Türkiye hapishanelerinde uygulanan tecrit ve izolasyon uygulamalarının kaldırılması talebi ile hak ihlallerine karşı mahpuslar tarafından birçok kez açlık grevi eylemleri gerçekleştirilmiştir. 27 Kasım 2020 tarihinde tecrit ve izolasyon uygulamalarına karşı Türkiye hapishanelerinde başlayan süresiz dönüşümlü açlık grevleri 290. gününde bitirilmiş; 2021 yılı içerisinde de mahpuslar tarafından ceza infaz sistemindeki sorunlara tepki olarak yeniden açlık grevi eylemleri başlatılmıştır. Son olarak 27 Kasım 2023 tarihinde İmralı Hapishanesinde devam eden tecrit uygulamalarının son bulması ve Kürt sorununa demokratik çözüm talebiyle birçok mahpus tarafından dönüşümlü açlık grevi eylemleri başlatılmıştır. Geçmişte birçok kez denenen ve mahpusların yaşamlarını yitirmelerine neden olan açlık grevleri konusunda mahpusların taleplerinin Devlet ve iktidar yetkilileri tarafından dikkate alınarak; başta İmralı hapishanesinde devam eden tecrit uygulamalarına derhal son verilmeli, aile ve avukatlarının görüş talepleri acilen kabul edilmelidir.

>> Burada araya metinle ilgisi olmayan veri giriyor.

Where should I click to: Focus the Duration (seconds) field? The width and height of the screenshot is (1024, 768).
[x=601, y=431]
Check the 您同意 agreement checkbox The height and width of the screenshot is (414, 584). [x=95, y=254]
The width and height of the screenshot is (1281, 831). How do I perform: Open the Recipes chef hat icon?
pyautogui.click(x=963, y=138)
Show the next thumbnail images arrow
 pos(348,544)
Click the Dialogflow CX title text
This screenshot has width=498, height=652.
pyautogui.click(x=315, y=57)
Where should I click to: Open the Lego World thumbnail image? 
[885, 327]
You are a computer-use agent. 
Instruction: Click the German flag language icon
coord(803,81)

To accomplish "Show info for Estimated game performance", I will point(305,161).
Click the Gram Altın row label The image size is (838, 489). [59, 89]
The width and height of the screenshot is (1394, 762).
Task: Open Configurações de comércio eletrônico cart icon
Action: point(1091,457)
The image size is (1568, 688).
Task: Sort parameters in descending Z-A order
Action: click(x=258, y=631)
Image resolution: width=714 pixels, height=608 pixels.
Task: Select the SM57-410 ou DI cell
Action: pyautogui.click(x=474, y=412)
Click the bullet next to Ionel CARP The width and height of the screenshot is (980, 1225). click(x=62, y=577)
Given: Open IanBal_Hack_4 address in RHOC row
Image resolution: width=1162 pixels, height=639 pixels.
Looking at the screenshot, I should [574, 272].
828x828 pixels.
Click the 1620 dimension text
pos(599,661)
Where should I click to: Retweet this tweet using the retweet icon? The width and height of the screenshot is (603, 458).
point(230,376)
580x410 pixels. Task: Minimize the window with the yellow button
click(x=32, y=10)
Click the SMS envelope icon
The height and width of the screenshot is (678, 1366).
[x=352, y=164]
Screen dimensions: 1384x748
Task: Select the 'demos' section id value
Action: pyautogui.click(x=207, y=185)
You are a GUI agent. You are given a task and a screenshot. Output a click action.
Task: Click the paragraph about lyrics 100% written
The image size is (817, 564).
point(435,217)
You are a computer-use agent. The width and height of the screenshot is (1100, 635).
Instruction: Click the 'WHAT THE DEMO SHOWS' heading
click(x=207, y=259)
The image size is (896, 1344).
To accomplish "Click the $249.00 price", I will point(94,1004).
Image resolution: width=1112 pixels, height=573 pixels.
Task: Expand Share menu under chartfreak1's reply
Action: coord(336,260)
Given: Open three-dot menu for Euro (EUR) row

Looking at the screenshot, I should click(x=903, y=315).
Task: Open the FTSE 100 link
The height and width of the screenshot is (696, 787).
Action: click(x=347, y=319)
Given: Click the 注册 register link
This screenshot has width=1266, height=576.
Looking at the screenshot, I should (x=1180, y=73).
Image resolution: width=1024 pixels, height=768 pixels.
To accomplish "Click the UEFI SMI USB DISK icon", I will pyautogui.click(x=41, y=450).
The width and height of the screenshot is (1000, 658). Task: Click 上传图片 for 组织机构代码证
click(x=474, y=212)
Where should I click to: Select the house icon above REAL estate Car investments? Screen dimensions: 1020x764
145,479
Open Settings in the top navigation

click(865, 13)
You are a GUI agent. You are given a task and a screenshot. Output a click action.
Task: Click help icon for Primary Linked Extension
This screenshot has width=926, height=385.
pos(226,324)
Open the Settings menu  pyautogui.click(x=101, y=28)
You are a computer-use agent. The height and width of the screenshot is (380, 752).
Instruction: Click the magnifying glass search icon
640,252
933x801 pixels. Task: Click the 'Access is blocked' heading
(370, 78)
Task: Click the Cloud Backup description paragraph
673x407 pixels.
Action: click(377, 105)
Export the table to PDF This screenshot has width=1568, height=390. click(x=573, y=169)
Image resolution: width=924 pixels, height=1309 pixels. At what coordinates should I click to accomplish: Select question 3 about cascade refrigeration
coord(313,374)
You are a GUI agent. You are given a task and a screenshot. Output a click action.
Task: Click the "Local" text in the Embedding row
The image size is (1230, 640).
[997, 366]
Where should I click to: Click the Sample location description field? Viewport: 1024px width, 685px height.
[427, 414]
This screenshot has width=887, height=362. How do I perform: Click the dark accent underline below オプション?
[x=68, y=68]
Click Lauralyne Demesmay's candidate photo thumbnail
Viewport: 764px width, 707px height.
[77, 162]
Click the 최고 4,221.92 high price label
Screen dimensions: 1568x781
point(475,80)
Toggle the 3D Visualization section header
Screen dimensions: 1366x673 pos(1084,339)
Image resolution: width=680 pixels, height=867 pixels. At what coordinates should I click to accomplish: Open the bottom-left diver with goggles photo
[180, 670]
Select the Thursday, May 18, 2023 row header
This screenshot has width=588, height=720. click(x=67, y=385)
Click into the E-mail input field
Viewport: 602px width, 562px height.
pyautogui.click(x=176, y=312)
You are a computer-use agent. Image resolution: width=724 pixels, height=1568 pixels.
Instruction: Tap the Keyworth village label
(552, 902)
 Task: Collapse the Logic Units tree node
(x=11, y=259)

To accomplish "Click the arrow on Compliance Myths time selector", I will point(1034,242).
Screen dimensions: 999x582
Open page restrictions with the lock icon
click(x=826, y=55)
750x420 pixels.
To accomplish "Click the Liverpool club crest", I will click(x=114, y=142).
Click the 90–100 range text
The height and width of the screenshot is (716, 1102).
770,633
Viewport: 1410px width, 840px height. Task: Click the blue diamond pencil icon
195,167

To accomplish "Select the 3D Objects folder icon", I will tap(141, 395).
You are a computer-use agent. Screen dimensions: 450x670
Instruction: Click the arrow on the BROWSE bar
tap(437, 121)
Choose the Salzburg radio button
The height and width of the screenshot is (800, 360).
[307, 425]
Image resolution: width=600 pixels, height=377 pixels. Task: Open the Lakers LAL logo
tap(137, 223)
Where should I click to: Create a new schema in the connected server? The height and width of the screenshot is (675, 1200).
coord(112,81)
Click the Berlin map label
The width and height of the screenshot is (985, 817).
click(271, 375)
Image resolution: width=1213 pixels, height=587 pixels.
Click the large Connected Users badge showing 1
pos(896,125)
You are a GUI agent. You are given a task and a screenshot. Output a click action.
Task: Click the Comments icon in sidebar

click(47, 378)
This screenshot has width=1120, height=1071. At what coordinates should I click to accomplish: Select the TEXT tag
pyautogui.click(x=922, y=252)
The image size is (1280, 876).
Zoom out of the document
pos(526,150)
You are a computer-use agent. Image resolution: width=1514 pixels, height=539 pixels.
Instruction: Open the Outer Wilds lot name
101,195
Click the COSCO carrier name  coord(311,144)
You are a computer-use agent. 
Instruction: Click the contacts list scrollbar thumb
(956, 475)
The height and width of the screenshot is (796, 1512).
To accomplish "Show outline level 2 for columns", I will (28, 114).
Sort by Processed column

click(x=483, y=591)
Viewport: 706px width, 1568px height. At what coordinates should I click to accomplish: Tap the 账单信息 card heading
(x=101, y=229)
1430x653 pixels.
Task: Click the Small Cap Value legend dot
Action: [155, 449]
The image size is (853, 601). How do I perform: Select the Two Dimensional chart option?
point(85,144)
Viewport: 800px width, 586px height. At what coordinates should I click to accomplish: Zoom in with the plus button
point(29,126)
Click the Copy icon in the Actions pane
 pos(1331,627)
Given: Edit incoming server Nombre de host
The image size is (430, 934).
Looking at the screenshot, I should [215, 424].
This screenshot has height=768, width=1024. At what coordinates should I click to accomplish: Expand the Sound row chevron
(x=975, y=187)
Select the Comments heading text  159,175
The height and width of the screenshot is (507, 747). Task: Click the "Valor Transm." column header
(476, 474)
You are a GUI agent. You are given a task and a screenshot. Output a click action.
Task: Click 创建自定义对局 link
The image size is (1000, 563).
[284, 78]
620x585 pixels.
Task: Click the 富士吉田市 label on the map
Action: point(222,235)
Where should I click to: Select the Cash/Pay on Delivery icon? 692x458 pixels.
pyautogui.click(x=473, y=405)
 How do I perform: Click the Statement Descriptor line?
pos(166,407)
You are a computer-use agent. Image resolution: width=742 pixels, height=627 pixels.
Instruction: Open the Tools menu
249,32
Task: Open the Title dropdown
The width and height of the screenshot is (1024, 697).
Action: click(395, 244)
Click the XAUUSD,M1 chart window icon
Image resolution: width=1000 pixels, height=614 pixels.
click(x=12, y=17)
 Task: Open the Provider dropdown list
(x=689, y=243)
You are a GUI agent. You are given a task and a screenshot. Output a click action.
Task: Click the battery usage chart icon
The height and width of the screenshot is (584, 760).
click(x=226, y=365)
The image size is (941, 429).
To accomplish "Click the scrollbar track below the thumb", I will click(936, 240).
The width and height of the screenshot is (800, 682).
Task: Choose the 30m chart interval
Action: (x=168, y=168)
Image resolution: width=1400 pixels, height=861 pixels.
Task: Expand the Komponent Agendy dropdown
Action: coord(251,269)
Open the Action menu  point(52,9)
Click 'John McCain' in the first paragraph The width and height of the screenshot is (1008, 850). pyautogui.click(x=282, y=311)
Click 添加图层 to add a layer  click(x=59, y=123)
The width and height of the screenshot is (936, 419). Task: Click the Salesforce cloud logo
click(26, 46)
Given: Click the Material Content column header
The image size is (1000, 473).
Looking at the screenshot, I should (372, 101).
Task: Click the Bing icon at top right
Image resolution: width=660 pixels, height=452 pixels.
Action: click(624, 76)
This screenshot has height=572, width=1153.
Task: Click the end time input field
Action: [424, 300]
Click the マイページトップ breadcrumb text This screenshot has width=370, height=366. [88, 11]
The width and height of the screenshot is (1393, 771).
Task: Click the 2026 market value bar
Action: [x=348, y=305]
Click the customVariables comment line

Türkiye’de onurlu bir barışın tesisi, hapishanelerde tecrit ve izolasyon uygulamalarına son verilmesi ile başta ağır hasta mahpuslar olmak üzere; politik nedenlerle hapishanede tutulan mahpuslara yönelik ayrımcı uygulamaların ortadan kalkmasıyla mümkündür. İnsan Hakları Derneği olarak bir kez daha çağrıda bulunuyoruz; tecrit işkencesine son verin, ağır hasta mahpusları serbest bırakın, idari gözlem kurullarını kaldırın, barış hemen şimdi diyoruz!